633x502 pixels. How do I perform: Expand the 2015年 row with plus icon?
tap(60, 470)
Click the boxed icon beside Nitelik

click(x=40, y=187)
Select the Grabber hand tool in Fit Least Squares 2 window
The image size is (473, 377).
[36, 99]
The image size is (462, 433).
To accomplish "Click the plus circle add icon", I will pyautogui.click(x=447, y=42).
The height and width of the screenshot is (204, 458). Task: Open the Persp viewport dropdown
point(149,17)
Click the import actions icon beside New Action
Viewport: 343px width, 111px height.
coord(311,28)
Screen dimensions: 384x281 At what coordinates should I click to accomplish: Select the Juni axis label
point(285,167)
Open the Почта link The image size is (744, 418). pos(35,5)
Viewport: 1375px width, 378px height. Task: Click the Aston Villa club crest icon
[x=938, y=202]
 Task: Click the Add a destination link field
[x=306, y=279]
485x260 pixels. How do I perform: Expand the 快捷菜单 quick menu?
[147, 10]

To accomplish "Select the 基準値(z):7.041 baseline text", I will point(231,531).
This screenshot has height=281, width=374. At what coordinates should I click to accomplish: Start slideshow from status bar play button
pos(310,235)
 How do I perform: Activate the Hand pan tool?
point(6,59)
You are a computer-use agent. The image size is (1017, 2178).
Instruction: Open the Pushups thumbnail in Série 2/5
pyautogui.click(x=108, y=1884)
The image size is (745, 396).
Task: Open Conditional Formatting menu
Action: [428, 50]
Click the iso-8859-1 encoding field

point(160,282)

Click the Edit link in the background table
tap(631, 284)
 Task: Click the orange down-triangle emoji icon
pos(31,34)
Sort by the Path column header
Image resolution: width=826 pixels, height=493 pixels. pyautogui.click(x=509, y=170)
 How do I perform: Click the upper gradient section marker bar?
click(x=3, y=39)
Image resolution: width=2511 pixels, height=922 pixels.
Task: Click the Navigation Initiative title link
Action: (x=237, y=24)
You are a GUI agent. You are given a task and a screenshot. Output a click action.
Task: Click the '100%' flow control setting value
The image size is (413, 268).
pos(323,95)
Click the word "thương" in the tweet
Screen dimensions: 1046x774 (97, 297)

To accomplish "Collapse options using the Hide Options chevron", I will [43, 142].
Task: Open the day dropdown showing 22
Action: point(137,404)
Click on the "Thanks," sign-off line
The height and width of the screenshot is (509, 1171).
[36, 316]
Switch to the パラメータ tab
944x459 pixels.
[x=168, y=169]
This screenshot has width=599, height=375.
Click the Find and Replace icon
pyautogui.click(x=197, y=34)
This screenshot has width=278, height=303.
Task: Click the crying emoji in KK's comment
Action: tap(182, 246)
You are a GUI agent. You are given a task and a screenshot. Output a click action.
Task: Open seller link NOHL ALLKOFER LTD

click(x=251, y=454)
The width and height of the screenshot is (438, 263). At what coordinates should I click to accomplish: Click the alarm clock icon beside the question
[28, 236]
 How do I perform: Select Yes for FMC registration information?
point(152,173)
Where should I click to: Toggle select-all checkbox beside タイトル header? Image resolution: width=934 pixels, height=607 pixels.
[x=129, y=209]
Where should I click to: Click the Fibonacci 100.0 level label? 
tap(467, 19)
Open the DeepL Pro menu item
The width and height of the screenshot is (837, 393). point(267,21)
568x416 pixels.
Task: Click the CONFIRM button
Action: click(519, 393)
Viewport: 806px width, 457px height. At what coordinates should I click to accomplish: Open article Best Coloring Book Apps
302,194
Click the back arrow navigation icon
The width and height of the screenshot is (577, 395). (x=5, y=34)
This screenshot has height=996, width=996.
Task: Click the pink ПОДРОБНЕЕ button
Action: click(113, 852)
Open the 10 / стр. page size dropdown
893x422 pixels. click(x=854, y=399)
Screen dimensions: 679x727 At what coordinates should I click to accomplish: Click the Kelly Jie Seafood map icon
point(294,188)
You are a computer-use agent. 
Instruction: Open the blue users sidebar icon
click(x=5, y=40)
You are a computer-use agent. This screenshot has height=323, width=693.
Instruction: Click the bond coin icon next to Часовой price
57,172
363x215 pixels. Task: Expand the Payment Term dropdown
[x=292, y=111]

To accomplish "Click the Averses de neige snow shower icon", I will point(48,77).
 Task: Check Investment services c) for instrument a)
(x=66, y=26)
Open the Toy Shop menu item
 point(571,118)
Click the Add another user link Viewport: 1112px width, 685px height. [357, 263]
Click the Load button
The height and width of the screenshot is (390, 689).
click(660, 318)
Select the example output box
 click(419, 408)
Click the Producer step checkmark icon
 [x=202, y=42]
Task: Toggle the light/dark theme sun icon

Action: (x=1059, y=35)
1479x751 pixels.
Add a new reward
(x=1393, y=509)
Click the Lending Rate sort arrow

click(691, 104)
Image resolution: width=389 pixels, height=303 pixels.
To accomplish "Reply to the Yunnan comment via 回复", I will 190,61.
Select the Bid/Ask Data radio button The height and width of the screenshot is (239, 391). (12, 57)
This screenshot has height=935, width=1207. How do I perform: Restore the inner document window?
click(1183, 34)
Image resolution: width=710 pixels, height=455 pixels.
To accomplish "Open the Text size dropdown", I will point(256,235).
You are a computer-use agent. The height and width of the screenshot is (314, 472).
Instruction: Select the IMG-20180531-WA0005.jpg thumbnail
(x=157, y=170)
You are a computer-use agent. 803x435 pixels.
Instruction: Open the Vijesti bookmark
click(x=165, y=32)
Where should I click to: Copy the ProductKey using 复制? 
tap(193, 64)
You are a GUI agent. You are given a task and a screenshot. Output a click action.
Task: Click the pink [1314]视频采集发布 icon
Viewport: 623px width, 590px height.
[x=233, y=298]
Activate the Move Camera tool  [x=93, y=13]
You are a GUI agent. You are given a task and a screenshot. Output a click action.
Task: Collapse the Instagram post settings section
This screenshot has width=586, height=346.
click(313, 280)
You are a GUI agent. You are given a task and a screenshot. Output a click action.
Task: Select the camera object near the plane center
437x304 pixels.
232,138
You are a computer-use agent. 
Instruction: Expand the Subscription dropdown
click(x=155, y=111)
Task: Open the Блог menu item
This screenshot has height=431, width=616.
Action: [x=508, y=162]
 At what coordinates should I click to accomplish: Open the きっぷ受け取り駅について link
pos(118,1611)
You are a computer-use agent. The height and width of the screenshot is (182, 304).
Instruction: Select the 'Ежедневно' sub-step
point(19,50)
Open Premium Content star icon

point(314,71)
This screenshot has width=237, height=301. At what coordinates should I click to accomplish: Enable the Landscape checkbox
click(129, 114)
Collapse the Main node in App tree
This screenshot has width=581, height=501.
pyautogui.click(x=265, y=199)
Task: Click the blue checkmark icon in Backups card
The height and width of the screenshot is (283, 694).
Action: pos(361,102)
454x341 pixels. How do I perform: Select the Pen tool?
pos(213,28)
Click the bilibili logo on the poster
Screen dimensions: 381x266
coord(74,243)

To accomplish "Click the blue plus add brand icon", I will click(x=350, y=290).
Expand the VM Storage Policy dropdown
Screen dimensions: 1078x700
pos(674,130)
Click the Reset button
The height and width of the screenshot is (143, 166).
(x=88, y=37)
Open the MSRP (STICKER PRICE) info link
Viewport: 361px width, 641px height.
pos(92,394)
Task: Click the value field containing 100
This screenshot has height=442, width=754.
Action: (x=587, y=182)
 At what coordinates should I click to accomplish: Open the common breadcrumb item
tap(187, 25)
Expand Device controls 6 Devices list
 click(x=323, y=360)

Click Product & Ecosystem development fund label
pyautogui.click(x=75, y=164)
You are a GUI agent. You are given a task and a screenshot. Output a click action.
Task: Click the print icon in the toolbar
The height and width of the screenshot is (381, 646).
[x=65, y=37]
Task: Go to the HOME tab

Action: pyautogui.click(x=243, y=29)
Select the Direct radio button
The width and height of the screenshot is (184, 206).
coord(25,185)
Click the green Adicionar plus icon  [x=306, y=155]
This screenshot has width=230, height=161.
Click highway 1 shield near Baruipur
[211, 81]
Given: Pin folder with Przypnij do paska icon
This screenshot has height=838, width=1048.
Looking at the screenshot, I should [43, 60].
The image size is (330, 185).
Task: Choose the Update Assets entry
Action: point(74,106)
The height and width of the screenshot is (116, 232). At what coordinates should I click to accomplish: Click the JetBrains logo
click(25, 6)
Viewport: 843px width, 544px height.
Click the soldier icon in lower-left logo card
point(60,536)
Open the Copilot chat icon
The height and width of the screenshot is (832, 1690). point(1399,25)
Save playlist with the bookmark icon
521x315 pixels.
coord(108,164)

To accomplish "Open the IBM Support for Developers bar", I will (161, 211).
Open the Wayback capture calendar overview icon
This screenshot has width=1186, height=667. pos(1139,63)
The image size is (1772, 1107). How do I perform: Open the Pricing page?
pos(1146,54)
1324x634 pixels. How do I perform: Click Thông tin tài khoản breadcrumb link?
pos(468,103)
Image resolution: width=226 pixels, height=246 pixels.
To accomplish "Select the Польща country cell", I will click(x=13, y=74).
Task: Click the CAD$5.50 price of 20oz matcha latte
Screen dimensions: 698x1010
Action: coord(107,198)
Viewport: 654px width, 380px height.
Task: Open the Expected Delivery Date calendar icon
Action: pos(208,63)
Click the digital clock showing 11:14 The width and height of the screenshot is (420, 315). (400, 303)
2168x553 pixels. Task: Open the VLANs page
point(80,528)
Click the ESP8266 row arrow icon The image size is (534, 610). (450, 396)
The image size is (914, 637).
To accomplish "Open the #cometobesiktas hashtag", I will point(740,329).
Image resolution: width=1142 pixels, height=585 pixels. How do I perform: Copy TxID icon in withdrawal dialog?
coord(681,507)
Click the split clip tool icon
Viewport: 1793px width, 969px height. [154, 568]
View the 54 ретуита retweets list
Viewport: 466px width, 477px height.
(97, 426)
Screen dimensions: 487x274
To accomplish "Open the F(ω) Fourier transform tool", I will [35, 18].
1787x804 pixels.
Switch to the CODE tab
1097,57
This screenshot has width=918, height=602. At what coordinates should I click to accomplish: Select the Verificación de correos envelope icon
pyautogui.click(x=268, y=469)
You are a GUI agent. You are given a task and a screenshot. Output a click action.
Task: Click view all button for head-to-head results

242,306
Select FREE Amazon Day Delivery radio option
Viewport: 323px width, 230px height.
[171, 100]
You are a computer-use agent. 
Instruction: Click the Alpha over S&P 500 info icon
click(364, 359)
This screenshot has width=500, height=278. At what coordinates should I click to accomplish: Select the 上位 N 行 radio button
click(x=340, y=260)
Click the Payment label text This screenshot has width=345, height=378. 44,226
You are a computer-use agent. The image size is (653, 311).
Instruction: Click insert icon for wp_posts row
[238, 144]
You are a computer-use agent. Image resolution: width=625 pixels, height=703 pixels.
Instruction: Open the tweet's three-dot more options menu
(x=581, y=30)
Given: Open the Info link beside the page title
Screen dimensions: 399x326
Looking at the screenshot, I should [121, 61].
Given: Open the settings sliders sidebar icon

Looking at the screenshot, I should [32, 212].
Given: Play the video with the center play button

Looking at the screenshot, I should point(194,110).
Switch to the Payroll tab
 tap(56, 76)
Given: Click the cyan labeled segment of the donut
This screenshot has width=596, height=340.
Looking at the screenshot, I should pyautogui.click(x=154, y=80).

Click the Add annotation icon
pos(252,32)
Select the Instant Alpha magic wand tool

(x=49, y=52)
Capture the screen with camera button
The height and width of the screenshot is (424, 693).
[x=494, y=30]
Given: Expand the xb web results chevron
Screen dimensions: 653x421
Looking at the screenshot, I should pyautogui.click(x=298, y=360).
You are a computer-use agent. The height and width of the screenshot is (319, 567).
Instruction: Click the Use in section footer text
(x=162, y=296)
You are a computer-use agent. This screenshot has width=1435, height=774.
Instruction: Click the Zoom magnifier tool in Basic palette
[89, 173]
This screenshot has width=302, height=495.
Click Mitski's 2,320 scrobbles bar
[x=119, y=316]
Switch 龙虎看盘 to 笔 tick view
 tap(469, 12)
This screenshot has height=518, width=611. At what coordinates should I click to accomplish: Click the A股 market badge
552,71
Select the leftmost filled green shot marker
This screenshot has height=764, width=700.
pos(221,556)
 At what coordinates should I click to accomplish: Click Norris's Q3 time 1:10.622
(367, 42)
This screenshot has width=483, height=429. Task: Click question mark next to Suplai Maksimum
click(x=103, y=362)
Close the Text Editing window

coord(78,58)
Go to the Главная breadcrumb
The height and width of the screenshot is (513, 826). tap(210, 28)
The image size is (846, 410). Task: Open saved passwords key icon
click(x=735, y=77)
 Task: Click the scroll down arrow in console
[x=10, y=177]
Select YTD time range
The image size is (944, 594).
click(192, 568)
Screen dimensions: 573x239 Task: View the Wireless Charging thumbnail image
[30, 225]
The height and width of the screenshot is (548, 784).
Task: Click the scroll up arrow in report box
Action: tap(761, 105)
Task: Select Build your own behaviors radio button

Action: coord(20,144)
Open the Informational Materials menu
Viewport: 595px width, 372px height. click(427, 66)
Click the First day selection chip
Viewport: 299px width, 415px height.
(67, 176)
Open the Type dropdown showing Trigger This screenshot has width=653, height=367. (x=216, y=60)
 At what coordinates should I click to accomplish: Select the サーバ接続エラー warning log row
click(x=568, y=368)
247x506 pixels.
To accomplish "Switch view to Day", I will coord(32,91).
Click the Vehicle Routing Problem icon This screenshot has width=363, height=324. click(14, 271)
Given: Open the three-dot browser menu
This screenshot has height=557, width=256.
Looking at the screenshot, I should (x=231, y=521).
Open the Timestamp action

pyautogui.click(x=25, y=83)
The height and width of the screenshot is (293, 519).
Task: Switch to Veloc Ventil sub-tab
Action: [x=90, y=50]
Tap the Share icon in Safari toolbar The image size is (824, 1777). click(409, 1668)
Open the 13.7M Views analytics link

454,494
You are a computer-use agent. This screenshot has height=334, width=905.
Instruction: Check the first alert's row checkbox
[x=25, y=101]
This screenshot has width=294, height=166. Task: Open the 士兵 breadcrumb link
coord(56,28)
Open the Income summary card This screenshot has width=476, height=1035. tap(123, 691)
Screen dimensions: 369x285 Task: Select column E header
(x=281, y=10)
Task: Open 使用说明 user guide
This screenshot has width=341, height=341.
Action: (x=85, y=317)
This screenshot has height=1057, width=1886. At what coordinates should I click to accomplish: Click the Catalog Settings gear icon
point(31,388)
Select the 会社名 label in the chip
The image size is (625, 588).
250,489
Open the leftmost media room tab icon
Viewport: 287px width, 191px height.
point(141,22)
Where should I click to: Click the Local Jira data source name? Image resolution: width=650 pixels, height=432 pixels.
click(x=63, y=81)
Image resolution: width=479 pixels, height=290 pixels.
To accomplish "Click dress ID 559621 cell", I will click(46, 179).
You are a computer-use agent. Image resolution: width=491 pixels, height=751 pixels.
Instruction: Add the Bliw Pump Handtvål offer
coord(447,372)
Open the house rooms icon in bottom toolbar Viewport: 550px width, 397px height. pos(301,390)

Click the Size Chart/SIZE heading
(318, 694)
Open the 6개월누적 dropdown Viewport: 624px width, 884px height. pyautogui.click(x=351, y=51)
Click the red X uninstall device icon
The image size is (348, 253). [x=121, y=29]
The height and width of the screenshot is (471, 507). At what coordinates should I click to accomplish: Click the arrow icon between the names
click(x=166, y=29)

# [ACTIVITY]
Only lines with the string "green" are wanted; please find each one in the listing and copy it.

# [OUTPUT]
Click the green Adicionar plus icon  [x=306, y=155]
Select the leftmost filled green shot marker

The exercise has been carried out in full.